Data:
[Start]
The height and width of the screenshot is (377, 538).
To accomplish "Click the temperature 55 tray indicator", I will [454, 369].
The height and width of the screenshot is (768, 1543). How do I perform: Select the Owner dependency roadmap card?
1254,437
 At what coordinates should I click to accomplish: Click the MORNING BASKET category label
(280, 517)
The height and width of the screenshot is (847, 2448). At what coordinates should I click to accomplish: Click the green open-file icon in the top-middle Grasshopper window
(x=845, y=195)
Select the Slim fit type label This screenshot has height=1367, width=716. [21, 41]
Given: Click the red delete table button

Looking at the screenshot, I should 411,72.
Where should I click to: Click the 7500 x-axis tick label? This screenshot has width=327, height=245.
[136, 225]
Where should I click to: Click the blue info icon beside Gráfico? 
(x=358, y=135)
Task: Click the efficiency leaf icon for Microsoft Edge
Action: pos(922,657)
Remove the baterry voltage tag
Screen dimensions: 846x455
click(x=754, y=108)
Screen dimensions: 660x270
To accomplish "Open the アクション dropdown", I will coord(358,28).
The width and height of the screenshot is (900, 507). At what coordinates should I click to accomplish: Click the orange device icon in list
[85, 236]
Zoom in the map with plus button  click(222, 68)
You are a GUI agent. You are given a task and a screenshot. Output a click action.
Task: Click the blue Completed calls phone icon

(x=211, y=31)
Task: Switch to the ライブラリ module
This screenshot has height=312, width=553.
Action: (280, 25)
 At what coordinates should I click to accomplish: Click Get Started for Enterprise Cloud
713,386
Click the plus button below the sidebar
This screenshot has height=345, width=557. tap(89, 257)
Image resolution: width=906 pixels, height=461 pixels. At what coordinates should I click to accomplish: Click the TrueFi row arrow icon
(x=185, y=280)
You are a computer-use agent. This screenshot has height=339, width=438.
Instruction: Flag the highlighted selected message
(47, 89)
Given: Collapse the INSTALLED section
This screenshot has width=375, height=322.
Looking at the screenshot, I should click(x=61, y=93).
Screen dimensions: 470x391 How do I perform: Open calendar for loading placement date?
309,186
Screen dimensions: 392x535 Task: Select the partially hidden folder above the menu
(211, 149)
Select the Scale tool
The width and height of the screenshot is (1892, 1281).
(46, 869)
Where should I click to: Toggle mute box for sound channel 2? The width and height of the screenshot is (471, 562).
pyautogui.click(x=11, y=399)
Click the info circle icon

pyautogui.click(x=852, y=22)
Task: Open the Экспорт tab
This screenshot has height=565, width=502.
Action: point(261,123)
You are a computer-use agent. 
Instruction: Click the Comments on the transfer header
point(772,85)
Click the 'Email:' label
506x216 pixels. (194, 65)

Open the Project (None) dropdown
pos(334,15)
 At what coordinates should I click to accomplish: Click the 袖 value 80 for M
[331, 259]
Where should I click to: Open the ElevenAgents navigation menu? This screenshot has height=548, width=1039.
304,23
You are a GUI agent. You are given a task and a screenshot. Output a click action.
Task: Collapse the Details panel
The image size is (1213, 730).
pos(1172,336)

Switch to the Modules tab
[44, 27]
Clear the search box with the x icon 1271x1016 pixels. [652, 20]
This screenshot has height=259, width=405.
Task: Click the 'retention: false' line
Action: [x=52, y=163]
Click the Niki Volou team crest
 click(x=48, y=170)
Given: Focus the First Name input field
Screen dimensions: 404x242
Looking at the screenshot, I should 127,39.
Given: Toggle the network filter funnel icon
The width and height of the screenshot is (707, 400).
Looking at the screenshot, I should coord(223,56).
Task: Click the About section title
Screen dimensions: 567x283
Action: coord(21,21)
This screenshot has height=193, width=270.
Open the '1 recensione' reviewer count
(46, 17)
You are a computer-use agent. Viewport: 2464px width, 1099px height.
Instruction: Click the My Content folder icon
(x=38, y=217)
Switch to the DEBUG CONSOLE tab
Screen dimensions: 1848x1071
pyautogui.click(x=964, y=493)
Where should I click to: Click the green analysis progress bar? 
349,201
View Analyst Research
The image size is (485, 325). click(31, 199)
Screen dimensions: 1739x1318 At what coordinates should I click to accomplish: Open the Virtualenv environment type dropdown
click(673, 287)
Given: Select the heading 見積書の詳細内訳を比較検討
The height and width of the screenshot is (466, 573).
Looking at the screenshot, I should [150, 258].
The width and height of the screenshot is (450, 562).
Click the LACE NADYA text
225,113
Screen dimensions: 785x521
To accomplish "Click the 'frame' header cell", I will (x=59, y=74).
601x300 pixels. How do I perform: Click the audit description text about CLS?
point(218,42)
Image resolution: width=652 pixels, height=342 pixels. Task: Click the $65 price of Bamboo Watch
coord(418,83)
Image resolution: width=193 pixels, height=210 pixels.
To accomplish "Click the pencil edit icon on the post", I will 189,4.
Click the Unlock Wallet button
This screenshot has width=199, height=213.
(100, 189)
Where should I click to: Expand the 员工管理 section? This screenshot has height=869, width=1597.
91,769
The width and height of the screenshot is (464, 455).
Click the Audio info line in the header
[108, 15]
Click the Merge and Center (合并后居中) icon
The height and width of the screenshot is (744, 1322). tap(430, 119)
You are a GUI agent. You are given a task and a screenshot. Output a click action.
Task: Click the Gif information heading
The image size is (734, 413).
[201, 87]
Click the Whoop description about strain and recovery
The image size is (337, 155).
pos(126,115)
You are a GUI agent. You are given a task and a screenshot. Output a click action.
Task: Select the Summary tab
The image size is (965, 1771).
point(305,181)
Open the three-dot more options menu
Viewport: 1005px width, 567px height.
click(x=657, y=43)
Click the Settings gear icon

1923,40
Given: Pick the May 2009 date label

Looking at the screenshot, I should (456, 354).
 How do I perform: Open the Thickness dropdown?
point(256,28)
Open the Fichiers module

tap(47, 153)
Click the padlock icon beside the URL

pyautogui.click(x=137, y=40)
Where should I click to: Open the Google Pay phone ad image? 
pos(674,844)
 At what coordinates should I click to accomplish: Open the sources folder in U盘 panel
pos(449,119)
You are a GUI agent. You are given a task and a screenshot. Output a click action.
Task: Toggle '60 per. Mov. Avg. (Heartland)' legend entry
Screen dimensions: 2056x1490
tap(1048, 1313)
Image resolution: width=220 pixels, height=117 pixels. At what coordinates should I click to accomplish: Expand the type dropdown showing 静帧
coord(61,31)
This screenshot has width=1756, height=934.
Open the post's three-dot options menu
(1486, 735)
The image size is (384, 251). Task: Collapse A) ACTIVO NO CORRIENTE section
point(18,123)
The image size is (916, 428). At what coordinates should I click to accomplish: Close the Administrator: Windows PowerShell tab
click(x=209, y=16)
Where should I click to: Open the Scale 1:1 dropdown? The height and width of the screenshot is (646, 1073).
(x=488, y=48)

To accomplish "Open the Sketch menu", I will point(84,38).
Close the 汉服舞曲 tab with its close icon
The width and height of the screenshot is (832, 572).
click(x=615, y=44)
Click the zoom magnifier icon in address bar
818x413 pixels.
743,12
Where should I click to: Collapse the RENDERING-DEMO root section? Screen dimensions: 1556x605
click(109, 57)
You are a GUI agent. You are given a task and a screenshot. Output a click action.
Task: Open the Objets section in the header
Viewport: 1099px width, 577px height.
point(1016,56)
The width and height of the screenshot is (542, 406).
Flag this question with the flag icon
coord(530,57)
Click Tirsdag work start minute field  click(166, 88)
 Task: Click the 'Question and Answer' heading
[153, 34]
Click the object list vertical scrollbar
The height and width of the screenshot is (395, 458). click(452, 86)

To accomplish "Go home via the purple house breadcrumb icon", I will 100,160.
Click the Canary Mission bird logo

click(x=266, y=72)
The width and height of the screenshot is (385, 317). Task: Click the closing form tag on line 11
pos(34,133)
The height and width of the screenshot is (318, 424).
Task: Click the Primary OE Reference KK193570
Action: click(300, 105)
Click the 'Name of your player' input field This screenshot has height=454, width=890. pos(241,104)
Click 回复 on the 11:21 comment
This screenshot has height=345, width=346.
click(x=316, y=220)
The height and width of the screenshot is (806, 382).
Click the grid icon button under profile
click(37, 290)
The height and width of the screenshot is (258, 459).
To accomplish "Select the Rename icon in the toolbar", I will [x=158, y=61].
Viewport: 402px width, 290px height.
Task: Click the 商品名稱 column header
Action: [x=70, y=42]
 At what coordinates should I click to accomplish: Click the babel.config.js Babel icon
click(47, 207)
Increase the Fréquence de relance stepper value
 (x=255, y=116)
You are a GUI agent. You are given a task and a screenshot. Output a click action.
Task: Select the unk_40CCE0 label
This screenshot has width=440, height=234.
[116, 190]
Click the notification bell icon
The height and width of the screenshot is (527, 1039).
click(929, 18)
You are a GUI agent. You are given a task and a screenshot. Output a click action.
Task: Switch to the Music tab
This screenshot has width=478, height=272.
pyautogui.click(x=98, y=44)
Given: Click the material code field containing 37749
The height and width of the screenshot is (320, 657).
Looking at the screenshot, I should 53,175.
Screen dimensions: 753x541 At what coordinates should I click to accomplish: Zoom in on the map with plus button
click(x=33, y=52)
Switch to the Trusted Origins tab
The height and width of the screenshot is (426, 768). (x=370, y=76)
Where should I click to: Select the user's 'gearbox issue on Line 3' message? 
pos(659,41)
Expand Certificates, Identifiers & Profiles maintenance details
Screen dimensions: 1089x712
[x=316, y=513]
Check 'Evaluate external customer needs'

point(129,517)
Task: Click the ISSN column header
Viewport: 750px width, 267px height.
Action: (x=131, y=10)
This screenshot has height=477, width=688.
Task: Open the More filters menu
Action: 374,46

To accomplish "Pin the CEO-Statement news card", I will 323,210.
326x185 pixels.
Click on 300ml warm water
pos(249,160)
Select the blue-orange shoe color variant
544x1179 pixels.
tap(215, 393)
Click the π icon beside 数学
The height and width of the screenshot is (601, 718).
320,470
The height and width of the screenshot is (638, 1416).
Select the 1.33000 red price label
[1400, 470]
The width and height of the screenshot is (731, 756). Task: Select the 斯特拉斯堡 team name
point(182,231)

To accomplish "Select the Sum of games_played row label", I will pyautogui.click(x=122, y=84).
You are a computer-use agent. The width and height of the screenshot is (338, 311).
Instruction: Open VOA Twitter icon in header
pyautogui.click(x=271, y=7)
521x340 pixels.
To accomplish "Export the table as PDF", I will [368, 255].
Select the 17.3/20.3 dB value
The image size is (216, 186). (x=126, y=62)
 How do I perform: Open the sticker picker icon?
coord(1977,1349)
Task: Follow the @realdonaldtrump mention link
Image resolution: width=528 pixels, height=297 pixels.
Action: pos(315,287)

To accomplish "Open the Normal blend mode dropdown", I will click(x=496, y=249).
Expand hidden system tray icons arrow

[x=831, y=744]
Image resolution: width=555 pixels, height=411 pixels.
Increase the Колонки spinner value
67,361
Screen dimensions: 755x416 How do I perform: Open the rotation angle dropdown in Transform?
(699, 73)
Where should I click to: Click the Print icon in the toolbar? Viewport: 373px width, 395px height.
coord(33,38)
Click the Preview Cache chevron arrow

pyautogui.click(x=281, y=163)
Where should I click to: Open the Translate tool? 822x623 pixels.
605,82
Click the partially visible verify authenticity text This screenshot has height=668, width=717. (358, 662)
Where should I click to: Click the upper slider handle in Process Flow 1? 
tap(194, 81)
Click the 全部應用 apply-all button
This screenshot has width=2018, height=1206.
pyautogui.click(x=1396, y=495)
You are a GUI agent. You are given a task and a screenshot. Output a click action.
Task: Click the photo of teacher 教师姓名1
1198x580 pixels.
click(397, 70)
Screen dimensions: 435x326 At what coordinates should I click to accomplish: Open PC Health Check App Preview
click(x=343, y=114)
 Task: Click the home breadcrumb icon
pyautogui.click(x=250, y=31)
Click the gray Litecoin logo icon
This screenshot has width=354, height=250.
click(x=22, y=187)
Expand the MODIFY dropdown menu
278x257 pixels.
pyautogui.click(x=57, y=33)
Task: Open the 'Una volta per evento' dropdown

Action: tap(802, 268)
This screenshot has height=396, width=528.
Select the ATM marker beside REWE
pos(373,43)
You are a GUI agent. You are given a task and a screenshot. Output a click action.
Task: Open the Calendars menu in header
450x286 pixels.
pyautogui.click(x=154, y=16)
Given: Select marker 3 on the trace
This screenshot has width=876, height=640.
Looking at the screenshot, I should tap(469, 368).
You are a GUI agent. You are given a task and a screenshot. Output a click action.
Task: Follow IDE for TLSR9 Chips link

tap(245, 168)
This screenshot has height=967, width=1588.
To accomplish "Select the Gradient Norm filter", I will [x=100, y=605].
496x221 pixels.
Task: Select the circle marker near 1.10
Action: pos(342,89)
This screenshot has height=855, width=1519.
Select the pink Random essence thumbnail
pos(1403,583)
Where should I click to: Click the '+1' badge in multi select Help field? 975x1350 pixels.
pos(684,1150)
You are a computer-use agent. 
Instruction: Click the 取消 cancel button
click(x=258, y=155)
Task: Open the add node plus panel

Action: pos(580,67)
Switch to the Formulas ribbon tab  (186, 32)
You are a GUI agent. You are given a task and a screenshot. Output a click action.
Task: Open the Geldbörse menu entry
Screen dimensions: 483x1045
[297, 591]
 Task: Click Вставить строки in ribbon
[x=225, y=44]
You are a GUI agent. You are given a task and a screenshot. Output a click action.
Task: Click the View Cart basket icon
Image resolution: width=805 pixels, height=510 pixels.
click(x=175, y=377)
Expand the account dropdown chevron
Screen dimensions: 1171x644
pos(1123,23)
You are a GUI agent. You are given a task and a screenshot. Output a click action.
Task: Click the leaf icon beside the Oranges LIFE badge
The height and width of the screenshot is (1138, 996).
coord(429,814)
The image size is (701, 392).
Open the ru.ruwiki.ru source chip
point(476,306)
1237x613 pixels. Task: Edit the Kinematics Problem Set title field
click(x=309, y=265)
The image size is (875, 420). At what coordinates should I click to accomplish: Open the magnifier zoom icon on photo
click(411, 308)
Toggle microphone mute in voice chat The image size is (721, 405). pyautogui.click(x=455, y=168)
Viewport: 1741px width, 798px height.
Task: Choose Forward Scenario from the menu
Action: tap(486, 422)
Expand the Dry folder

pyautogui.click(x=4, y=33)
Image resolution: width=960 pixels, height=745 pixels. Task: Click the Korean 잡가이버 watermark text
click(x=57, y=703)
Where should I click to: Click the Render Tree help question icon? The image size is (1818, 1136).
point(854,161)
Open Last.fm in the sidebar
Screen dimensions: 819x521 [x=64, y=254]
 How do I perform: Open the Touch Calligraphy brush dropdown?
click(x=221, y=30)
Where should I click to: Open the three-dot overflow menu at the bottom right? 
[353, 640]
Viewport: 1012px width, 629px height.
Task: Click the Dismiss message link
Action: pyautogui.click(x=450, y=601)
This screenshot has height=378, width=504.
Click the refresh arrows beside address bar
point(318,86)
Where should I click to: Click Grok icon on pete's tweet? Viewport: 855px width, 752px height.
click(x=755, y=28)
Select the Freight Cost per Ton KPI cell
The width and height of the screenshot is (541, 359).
[End]
Exercise aim: Render the records from the line containing "Open the Fichiers module" through the line containing "The height and width of the screenshot is (395, 458)." as a JSON list of strings, one string per line, omitting blank lines.

Written reply:
[
  "Open the Fichiers module",
  "tap(47, 153)",
  "Click the padlock icon beside the URL",
  "pyautogui.click(x=137, y=40)",
  "Where should I click to: Open the Google Pay phone ad image? ",
  "pos(674,844)",
  " At what coordinates should I click to accomplish: Open the sources folder in U盘 panel",
  "pos(449,119)",
  "You are a GUI agent. You are given a task and a screenshot. Output a click action.",
  "Task: Toggle '60 per. Mov. Avg. (Heartland)' legend entry",
  "Screen dimensions: 2056x1490",
  "tap(1048, 1313)",
  "Image resolution: width=220 pixels, height=117 pixels. At what coordinates should I click to accomplish: Expand the type dropdown showing 静帧",
  "coord(61,31)",
  "This screenshot has width=1756, height=934.",
  "Open the post's three-dot options menu",
  "(1486, 735)",
  "The image size is (384, 251). Task: Collapse A) ACTIVO NO CORRIENTE section",
  "point(18,123)",
  "The image size is (916, 428). At what coordinates should I click to accomplish: Close the Administrator: Windows PowerShell tab",
  "click(x=209, y=16)",
  "Where should I click to: Open the Scale 1:1 dropdown? The height and width of the screenshot is (646, 1073).",
  "(x=488, y=48)",
  "To accomplish \"Open the Sketch menu\", I will point(84,38).",
  "Close the 汉服舞曲 tab with its close icon",
  "The width and height of the screenshot is (832, 572).",
  "click(x=615, y=44)",
  "Click the zoom magnifier icon in address bar",
  "818x413 pixels.",
  "743,12",
  "Where should I click to: Collapse the RENDERING-DEMO root section? Screen dimensions: 1556x605",
  "click(109, 57)",
  "You are a GUI agent. You are given a task and a screenshot. Output a click action.",
  "Task: Open the Objets section in the header",
  "Viewport: 1099px width, 577px height.",
  "point(1016,56)",
  "The width and height of the screenshot is (542, 406).",
  "Flag this question with the flag icon",
  "coord(530,57)",
  "Click Tirsdag work start minute field  click(166, 88)",
  " Task: Click the 'Question and Answer' heading",
  "[153, 34]",
  "Click the object list vertical scrollbar",
  "The height and width of the screenshot is (395, 458). click(452, 86)"
]